Two Years In A Row Top GM Execs Will Not Recieve Cash Bonus
DETROIT April 17, 2003; Michael Ellis writing for Reuters reported that General Motors Corp.'s top executives will receive no cash bonus for their performance last year, the world's No. 1 automaker said on Thursday, as concerns about the shaky economy outweighed the sterling results they delivered in 2002.
It was the second straight year that GM denied its top officers a cash bonus.
The executives also received no additional long-term incentive bonus because GM's stock price underperformed the broad market over a three-year period.
By most measures, GM posted a stronger year in 2002 as earnings, excluding one-time items, nearly tripled to $1.7 billion. For the first time in 26 years, GM posted a consecutive annual rise in its U.S. market share, and the automaker also moved ahead in independent reports on vehicle quality and manufacturing productivity.
"The 2002 performance for General Motors was well beyond our own expectations and, you could argue, even beyond the (Wall) Street's expectations," said GM spokesman Jerry Dubrowski. "(However), the senior managers looked at the current economic environment, and they said they felt they should receive no cash compensation for 2002."
Instead, the top GM executives will receive restricted shares to be paid out when the officials retire or leave the company, according to a filing with the U.S. Securities and Exchange Commission (News - Websites). GM Chairman Jack Smith retires in June.
Dubrowski said the restricted shares give the executives more equity in the company's performance, and align their interests with those of other shareholders.
WEAK STOCK PRICE
Despite GM's successes, its stock price fell about 25 percent last year. So far this year, GM's U.S. market share has dropped and the weakening market threatens GM's ability to fund its rising pension and healthcare costs.
On Tuesday, GM warned that it may not meet its 2003 earnings per share target of $5 due to the wobbly U.S. economy and competitive pricing pressures such as high incentives.
"Despite our progress, we know that there's plenty more to do," GM Chief Executive Officer and President Rick Wagoner said in a letter to shareholders released on Thursday.

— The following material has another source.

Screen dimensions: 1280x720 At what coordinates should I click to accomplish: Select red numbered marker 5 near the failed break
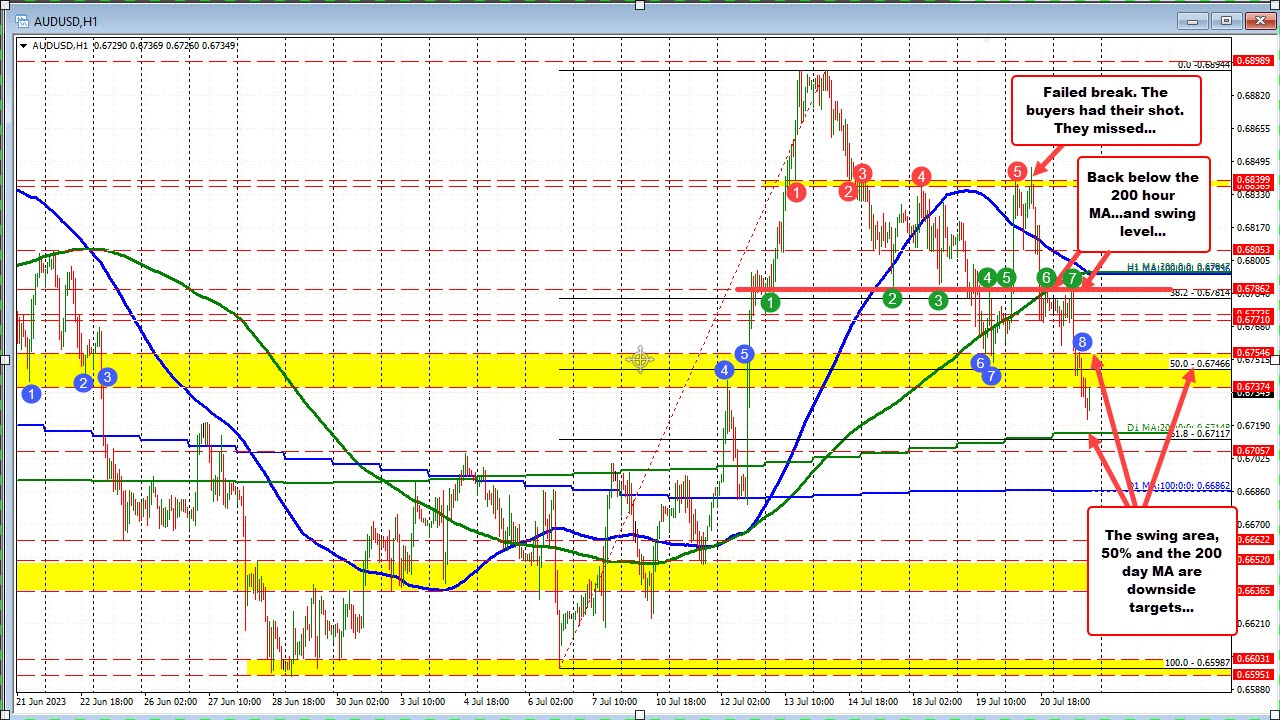[x=1016, y=171]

GM said Smith, in his last full year as chairman, received 55,000 restricted shares, which the company currently valued at $2.2 million, in addition to his salary of $1.025 million.

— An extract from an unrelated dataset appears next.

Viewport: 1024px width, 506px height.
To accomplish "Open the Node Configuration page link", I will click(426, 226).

Chief Executive Officer and President Rick Wagoner, who will also take over the duties as chairman in June, received 125,000 restricted shares, currently worth $5 million. His salary was unchanged at $2 million.
Vice Chairmen Bob Lutz and John Devine both received 75,000 restricted shares, currently worth $3 million, and both had a salary of $1.45 million.
Lutz and Devine, who made their initial mark in the auto industry with GM rivals, both received a long-term restricted stock options that were part of their contract when they signed with GM years ago. Lutz received options valued at $1.39 million and Devine got options valued at $703,000.
OTHER COMPENSATION
The executives also received additional compensation, such as use of corporate airplanes, savings plans and life insurance policies.
In January and February last year, the top executives also received stock options based on the company's improved performance in 2001, and to keep the officials within a range of long-term incentives granted by competitors.
The restricted stock options were valued at $40.05 each, based on the average high and low value of the share on the date of the grant. GM shares have dropped since the beginning of the year, and were trading at $35.31 in midday trade on the New York Stock Exchange (News - Websites) on Thursday.
GM also paid $156 million last year to Deloitte & Touche, up from $102 million in 2001, for auditing and consulting services. The bulk of the higher fees -- $44 million of the $54 million rise -- was from GM's Hughes Electronics Corp. unit.